Exercise aim
Return the full set of records, matching them character for character.

────────

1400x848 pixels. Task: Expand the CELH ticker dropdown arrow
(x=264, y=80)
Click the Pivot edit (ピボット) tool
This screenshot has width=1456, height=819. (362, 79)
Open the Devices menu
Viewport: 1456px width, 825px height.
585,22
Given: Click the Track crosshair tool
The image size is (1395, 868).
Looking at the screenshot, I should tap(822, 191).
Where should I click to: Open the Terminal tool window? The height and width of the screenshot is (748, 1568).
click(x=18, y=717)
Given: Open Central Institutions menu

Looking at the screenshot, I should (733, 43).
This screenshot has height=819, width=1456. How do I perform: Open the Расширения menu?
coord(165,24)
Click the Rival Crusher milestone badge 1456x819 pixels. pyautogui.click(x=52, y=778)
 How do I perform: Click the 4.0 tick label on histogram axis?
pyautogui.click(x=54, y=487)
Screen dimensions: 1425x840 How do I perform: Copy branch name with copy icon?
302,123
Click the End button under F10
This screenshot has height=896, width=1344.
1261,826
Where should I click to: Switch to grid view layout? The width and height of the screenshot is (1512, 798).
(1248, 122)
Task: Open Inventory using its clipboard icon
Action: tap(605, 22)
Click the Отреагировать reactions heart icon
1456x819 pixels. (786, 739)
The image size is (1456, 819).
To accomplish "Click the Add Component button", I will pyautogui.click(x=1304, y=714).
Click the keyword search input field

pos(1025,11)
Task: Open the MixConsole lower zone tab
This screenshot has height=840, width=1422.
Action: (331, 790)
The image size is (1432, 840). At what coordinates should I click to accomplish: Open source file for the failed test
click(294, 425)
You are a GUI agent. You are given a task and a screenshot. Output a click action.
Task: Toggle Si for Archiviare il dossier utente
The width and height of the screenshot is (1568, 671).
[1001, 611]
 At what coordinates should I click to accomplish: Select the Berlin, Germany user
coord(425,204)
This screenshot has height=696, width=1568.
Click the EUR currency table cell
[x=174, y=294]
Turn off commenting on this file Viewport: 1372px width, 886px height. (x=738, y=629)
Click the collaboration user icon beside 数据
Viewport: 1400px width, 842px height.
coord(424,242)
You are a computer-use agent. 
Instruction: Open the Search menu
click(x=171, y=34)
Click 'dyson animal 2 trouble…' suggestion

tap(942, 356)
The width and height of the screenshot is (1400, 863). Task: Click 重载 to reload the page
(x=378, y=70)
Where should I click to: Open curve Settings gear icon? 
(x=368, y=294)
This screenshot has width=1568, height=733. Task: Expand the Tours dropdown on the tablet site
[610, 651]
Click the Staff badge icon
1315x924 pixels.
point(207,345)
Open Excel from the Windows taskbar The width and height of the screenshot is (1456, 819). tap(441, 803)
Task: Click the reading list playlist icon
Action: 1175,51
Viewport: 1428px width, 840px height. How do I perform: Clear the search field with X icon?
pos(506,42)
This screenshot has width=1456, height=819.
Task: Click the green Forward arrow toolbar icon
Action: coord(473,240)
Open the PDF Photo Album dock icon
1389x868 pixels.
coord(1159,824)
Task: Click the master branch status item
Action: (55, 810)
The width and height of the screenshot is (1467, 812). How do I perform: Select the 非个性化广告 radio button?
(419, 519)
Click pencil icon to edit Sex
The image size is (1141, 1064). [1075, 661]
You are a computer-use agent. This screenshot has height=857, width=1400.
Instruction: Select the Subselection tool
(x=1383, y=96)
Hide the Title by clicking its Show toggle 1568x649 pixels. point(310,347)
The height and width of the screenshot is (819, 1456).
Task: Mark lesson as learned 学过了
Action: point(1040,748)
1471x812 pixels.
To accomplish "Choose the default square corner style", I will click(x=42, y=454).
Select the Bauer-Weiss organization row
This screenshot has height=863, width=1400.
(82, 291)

────────

Answer to this task
1400x848 pixels. Task: Expand the CELH ticker dropdown arrow
(x=264, y=80)
Click the Pivot edit (ピボット) tool
This screenshot has width=1456, height=819. (362, 79)
Open the Devices menu
Viewport: 1456px width, 825px height.
585,22
Given: Click the Track crosshair tool
The image size is (1395, 868).
Looking at the screenshot, I should tap(822, 191).
Where should I click to: Open the Terminal tool window? The height and width of the screenshot is (748, 1568).
click(x=18, y=717)
Given: Open Central Institutions menu

Looking at the screenshot, I should (733, 43).
This screenshot has height=819, width=1456. How do I perform: Open the Расширения menu?
coord(165,24)
Click the Rival Crusher milestone badge 1456x819 pixels. pyautogui.click(x=52, y=778)
 How do I perform: Click the 4.0 tick label on histogram axis?
pyautogui.click(x=54, y=487)
Screen dimensions: 1425x840 How do I perform: Copy branch name with copy icon?
302,123
Click the End button under F10
This screenshot has height=896, width=1344.
1261,826
Where should I click to: Switch to grid view layout? The width and height of the screenshot is (1512, 798).
(1248, 122)
Task: Open Inventory using its clipboard icon
Action: tap(605, 22)
Click the Отреагировать reactions heart icon
1456x819 pixels. (786, 739)
The image size is (1456, 819).
To accomplish "Click the Add Component button", I will pyautogui.click(x=1304, y=714).
Click the keyword search input field

pos(1025,11)
Task: Open the MixConsole lower zone tab
This screenshot has height=840, width=1422.
Action: (331, 790)
The image size is (1432, 840). At what coordinates should I click to accomplish: Open source file for the failed test
click(294, 425)
You are a GUI agent. You are given a task and a screenshot. Output a click action.
Task: Toggle Si for Archiviare il dossier utente
The width and height of the screenshot is (1568, 671).
[1001, 611]
 At what coordinates should I click to accomplish: Select the Berlin, Germany user
coord(425,204)
This screenshot has height=696, width=1568.
Click the EUR currency table cell
[x=174, y=294]
Turn off commenting on this file Viewport: 1372px width, 886px height. (x=738, y=629)
Click the collaboration user icon beside 数据
Viewport: 1400px width, 842px height.
coord(424,242)
You are a computer-use agent. 
Instruction: Open the Search menu
click(x=171, y=34)
Click 'dyson animal 2 trouble…' suggestion

tap(942, 356)
The width and height of the screenshot is (1400, 863). Task: Click 重载 to reload the page
(x=378, y=70)
Where should I click to: Open curve Settings gear icon? 
(x=368, y=294)
This screenshot has width=1568, height=733. Task: Expand the Tours dropdown on the tablet site
[610, 651]
Click the Staff badge icon
1315x924 pixels.
point(207,345)
Open Excel from the Windows taskbar The width and height of the screenshot is (1456, 819). tap(441, 803)
Task: Click the reading list playlist icon
Action: 1175,51
Viewport: 1428px width, 840px height. How do I perform: Clear the search field with X icon?
pos(506,42)
This screenshot has width=1456, height=819.
Task: Click the green Forward arrow toolbar icon
Action: coord(473,240)
Open the PDF Photo Album dock icon
1389x868 pixels.
coord(1159,824)
Task: Click the master branch status item
Action: (55, 810)
The width and height of the screenshot is (1467, 812). How do I perform: Select the 非个性化广告 radio button?
(419, 519)
Click pencil icon to edit Sex
The image size is (1141, 1064). [1075, 661]
You are a computer-use agent. This screenshot has height=857, width=1400.
Instruction: Select the Subselection tool
(x=1383, y=96)
Hide the Title by clicking its Show toggle 1568x649 pixels. point(310,347)
The height and width of the screenshot is (819, 1456).
Task: Mark lesson as learned 学过了
Action: point(1040,748)
1471x812 pixels.
To accomplish "Choose the default square corner style", I will click(x=42, y=454).
Select the Bauer-Weiss organization row
This screenshot has height=863, width=1400.
(82, 291)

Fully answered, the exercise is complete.